**WHAT THE TASK REQUIRES:**
For every line below that includes the word "computer", add one; report the final number and nothing else.

**DATA IN THIS EXERCISE:**

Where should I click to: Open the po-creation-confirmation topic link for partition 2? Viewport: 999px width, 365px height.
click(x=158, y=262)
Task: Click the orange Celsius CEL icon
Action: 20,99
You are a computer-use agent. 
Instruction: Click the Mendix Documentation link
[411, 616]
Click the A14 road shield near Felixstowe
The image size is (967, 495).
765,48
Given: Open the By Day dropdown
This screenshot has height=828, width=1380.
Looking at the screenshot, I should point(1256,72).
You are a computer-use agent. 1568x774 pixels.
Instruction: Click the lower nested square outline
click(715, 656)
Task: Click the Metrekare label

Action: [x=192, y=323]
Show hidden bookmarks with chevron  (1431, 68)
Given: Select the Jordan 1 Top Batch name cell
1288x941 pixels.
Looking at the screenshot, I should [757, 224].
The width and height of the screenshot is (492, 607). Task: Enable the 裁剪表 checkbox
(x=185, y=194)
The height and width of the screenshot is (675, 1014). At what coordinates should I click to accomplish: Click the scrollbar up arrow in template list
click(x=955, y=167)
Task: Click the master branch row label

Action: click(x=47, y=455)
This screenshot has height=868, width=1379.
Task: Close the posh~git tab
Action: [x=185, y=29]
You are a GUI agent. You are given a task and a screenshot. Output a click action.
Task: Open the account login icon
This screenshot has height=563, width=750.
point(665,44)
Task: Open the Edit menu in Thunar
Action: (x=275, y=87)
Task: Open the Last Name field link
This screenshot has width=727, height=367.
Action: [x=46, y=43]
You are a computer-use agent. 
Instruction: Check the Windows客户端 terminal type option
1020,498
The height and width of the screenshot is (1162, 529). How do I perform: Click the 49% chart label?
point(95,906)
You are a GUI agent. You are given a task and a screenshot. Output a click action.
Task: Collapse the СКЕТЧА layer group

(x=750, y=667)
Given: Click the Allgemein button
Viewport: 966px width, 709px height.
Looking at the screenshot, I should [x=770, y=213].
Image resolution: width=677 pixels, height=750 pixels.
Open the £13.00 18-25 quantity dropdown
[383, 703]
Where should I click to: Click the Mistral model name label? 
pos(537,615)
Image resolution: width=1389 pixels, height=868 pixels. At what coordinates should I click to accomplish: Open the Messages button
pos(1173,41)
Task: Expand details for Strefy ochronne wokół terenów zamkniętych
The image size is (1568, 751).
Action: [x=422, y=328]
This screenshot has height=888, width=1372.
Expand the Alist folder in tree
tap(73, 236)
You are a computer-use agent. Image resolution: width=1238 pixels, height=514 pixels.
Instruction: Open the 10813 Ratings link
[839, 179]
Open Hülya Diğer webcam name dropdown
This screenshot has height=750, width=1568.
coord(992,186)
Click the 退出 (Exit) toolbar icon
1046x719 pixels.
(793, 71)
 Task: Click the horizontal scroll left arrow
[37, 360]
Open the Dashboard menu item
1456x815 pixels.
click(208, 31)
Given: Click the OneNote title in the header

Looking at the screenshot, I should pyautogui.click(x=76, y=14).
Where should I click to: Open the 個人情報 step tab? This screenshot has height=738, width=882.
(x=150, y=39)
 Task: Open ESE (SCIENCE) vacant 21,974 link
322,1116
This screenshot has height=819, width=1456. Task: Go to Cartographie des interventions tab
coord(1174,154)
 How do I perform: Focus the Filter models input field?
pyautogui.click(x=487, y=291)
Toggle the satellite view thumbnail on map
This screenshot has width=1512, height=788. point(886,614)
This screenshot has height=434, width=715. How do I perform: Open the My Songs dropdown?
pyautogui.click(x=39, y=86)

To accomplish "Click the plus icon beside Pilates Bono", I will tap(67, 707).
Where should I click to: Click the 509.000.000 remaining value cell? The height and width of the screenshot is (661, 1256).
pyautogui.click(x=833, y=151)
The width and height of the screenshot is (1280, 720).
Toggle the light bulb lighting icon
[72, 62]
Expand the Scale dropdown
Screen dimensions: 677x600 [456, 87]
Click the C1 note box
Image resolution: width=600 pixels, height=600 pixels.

**ANSWER BOX:**
4